*AVAILABLE DATA*
|---|

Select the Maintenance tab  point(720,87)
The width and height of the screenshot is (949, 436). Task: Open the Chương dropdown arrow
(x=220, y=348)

|---|

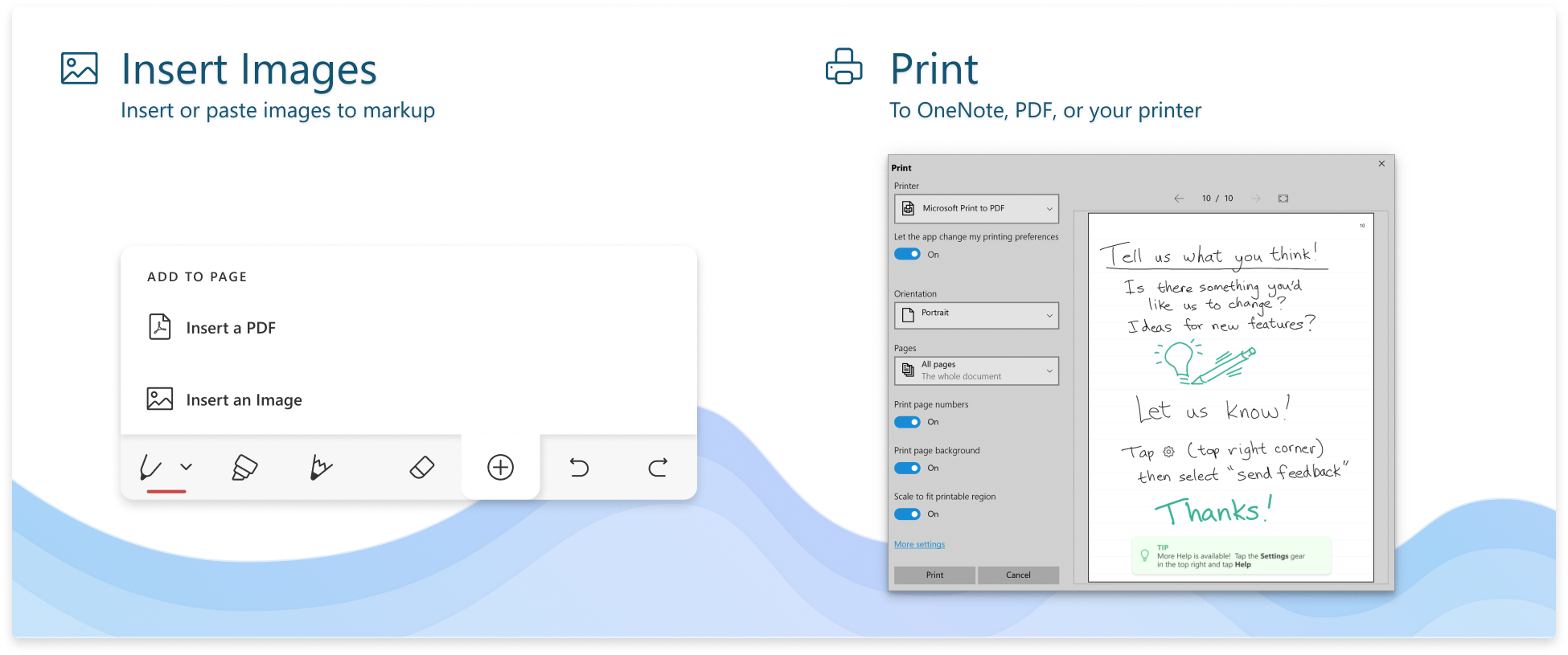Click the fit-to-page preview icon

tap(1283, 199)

|---|

*PROBLEM*
Extract every line verbatim, from the line containing "Select the Maintenance" down to the line containing "(x=220, y=348)", with both of those lines included.

*EXPECTED OUTPUT*
Select the Maintenance tab  point(720,87)
The width and height of the screenshot is (949, 436). Task: Open the Chương dropdown arrow
(x=220, y=348)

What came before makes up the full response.